Task details ▸
Print out the records in full, keeping each word unchanged.

(Stored data)
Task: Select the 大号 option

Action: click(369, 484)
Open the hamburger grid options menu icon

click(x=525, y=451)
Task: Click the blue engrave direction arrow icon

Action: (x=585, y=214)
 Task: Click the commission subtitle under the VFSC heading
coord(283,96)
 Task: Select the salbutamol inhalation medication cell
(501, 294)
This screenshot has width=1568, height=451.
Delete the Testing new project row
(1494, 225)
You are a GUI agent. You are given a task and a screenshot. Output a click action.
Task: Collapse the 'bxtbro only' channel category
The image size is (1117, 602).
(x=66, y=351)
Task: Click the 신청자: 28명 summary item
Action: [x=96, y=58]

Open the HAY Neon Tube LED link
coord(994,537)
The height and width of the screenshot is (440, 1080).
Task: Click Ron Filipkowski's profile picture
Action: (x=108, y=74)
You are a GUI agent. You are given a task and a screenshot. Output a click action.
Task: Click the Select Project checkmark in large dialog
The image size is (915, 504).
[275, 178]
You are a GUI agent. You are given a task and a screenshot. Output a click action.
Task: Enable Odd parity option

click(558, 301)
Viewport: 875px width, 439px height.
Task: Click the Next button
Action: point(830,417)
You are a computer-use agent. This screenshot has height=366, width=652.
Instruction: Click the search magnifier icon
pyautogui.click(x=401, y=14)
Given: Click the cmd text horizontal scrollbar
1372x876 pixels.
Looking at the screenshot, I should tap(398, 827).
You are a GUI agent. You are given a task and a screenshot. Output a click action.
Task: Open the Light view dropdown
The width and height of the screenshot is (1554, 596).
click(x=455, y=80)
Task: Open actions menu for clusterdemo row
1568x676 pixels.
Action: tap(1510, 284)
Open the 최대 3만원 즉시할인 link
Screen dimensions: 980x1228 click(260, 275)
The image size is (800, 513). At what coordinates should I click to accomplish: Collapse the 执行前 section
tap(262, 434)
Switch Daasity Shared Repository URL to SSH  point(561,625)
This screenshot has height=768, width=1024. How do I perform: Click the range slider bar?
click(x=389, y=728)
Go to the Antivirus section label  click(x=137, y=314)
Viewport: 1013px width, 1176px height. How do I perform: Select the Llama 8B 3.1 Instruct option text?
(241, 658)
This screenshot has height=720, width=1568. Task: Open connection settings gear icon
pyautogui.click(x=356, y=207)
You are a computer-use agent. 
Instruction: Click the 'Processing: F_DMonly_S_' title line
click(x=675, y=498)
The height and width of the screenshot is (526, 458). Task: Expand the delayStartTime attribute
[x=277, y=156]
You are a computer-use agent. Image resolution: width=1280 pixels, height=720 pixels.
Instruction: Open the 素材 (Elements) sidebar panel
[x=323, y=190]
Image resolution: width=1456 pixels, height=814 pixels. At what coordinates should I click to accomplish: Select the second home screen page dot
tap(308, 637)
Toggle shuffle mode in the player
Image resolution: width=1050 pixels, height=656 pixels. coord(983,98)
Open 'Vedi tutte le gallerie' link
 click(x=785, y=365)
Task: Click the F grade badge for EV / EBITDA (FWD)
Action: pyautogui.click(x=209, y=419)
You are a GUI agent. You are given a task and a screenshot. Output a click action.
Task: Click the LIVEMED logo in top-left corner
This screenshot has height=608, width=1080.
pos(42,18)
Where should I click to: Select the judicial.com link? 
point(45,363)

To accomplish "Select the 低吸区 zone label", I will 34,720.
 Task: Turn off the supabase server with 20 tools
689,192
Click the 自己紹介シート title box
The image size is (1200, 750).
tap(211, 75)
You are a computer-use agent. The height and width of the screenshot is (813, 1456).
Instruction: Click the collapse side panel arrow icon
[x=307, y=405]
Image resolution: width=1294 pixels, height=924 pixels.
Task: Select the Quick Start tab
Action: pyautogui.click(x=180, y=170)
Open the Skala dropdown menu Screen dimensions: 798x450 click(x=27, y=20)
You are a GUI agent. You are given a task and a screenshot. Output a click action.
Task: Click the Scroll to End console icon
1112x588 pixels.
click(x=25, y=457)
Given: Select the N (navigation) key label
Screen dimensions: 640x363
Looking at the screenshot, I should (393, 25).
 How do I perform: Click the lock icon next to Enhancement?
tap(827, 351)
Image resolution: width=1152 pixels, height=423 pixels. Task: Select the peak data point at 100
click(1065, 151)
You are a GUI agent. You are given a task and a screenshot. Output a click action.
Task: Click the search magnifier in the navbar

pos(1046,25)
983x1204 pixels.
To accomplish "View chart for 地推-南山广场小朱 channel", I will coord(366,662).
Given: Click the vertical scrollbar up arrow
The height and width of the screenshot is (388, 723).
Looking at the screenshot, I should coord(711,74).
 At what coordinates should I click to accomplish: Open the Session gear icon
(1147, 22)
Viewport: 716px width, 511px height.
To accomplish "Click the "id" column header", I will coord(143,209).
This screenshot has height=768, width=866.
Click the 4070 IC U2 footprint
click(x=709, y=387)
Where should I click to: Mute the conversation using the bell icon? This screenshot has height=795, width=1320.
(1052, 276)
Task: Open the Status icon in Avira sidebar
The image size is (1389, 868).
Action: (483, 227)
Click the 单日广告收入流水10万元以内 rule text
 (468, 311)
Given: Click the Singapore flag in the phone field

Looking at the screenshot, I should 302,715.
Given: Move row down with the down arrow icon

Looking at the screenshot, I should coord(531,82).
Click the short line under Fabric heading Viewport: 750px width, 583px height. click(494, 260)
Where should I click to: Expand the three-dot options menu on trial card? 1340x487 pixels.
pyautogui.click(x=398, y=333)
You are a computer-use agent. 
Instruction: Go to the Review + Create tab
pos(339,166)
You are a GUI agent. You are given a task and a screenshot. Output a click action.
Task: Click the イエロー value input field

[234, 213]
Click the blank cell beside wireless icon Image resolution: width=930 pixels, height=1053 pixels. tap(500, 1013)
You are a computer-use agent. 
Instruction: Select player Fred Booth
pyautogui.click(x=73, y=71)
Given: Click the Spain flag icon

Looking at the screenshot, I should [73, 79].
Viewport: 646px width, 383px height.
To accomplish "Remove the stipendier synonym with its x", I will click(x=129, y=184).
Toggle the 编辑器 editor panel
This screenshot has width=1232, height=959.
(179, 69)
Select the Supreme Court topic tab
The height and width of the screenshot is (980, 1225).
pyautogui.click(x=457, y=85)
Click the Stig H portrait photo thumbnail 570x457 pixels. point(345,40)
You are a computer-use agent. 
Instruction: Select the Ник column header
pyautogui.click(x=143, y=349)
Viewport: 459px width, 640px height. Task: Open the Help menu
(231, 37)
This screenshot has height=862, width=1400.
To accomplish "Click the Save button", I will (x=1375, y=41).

Solution for this exercise ▸
Task: Select the 大号 option

Action: click(369, 484)
Open the hamburger grid options menu icon

click(x=525, y=451)
Task: Click the blue engrave direction arrow icon

Action: (x=585, y=214)
 Task: Click the commission subtitle under the VFSC heading
coord(283,96)
 Task: Select the salbutamol inhalation medication cell
(501, 294)
This screenshot has width=1568, height=451.
Delete the Testing new project row
(1494, 225)
You are a GUI agent. You are given a task and a screenshot. Output a click action.
Task: Collapse the 'bxtbro only' channel category
The image size is (1117, 602).
(x=66, y=351)
Task: Click the 신청자: 28명 summary item
Action: [x=96, y=58]

Open the HAY Neon Tube LED link
coord(994,537)
The height and width of the screenshot is (440, 1080).
Task: Click Ron Filipkowski's profile picture
Action: (x=108, y=74)
You are a GUI agent. You are given a task and a screenshot. Output a click action.
Task: Click the Select Project checkmark in large dialog
The image size is (915, 504).
[275, 178]
You are a GUI agent. You are given a task and a screenshot. Output a click action.
Task: Enable Odd parity option

click(558, 301)
Viewport: 875px width, 439px height.
Task: Click the Next button
Action: point(830,417)
You are a computer-use agent. This screenshot has height=366, width=652.
Instruction: Click the search magnifier icon
pyautogui.click(x=401, y=14)
Given: Click the cmd text horizontal scrollbar
1372x876 pixels.
Looking at the screenshot, I should tap(398, 827).
You are a GUI agent. You are given a task and a screenshot. Output a click action.
Task: Open the Light view dropdown
The width and height of the screenshot is (1554, 596).
click(x=455, y=80)
Task: Open actions menu for clusterdemo row
1568x676 pixels.
Action: tap(1510, 284)
Open the 최대 3만원 즉시할인 link
Screen dimensions: 980x1228 click(260, 275)
The image size is (800, 513). At what coordinates should I click to accomplish: Collapse the 执行前 section
tap(262, 434)
Switch Daasity Shared Repository URL to SSH  point(561,625)
This screenshot has height=768, width=1024. How do I perform: Click the range slider bar?
click(x=389, y=728)
Go to the Antivirus section label  click(x=137, y=314)
Viewport: 1013px width, 1176px height. How do I perform: Select the Llama 8B 3.1 Instruct option text?
(241, 658)
This screenshot has height=720, width=1568. Task: Open connection settings gear icon
pyautogui.click(x=356, y=207)
You are a computer-use agent. 
Instruction: Click the 'Processing: F_DMonly_S_' title line
click(x=675, y=498)
The height and width of the screenshot is (526, 458). Task: Expand the delayStartTime attribute
[x=277, y=156]
You are a computer-use agent. Image resolution: width=1280 pixels, height=720 pixels.
Instruction: Open the 素材 (Elements) sidebar panel
[x=323, y=190]
Image resolution: width=1456 pixels, height=814 pixels. At what coordinates should I click to accomplish: Select the second home screen page dot
tap(308, 637)
Toggle shuffle mode in the player
Image resolution: width=1050 pixels, height=656 pixels. coord(983,98)
Open 'Vedi tutte le gallerie' link
 click(x=785, y=365)
Task: Click the F grade badge for EV / EBITDA (FWD)
Action: pyautogui.click(x=209, y=419)
You are a GUI agent. You are given a task and a screenshot. Output a click action.
Task: Click the LIVEMED logo in top-left corner
This screenshot has height=608, width=1080.
pos(42,18)
Where should I click to: Select the judicial.com link? 
point(45,363)

To accomplish "Select the 低吸区 zone label", I will 34,720.
 Task: Turn off the supabase server with 20 tools
689,192
Click the 自己紹介シート title box
The image size is (1200, 750).
tap(211, 75)
You are a computer-use agent. The height and width of the screenshot is (813, 1456).
Instruction: Click the collapse side panel arrow icon
[x=307, y=405]
Image resolution: width=1294 pixels, height=924 pixels.
Task: Select the Quick Start tab
Action: pyautogui.click(x=180, y=170)
Open the Skala dropdown menu Screen dimensions: 798x450 click(x=27, y=20)
You are a GUI agent. You are given a task and a screenshot. Output a click action.
Task: Click the Scroll to End console icon
1112x588 pixels.
click(x=25, y=457)
Given: Select the N (navigation) key label
Screen dimensions: 640x363
Looking at the screenshot, I should (393, 25).
 How do I perform: Click the lock icon next to Enhancement?
tap(827, 351)
Image resolution: width=1152 pixels, height=423 pixels. Task: Select the peak data point at 100
click(1065, 151)
You are a GUI agent. You are given a task and a screenshot. Output a click action.
Task: Click the search magnifier in the navbar

pos(1046,25)
983x1204 pixels.
To accomplish "View chart for 地推-南山广场小朱 channel", I will coord(366,662).
Given: Click the vertical scrollbar up arrow
The height and width of the screenshot is (388, 723).
Looking at the screenshot, I should coord(711,74).
 At what coordinates should I click to accomplish: Open the Session gear icon
(1147, 22)
Viewport: 716px width, 511px height.
To accomplish "Click the "id" column header", I will coord(143,209).
This screenshot has height=768, width=866.
Click the 4070 IC U2 footprint
click(x=709, y=387)
Where should I click to: Mute the conversation using the bell icon? This screenshot has height=795, width=1320.
(1052, 276)
Task: Open the Status icon in Avira sidebar
The image size is (1389, 868).
Action: (483, 227)
Click the 单日广告收入流水10万元以内 rule text
 (468, 311)
Given: Click the Singapore flag in the phone field

Looking at the screenshot, I should 302,715.
Given: Move row down with the down arrow icon

Looking at the screenshot, I should coord(531,82).
Click the short line under Fabric heading Viewport: 750px width, 583px height. click(494, 260)
Where should I click to: Expand the three-dot options menu on trial card? 1340x487 pixels.
pyautogui.click(x=398, y=333)
You are a computer-use agent. 
Instruction: Go to the Review + Create tab
pos(339,166)
You are a GUI agent. You are given a task and a screenshot. Output a click action.
Task: Click the イエロー value input field

[234, 213]
Click the blank cell beside wireless icon Image resolution: width=930 pixels, height=1053 pixels. tap(500, 1013)
You are a computer-use agent. 
Instruction: Select player Fred Booth
pyautogui.click(x=73, y=71)
Given: Click the Spain flag icon

Looking at the screenshot, I should [73, 79].
Viewport: 646px width, 383px height.
To accomplish "Remove the stipendier synonym with its x", I will click(x=129, y=184).
Toggle the 编辑器 editor panel
This screenshot has width=1232, height=959.
(179, 69)
Select the Supreme Court topic tab
The height and width of the screenshot is (980, 1225).
pyautogui.click(x=457, y=85)
Click the Stig H portrait photo thumbnail 570x457 pixels. point(345,40)
You are a computer-use agent. 
Instruction: Select the Ник column header
pyautogui.click(x=143, y=349)
Viewport: 459px width, 640px height. Task: Open the Help menu
(231, 37)
This screenshot has height=862, width=1400.
To accomplish "Click the Save button", I will (x=1375, y=41).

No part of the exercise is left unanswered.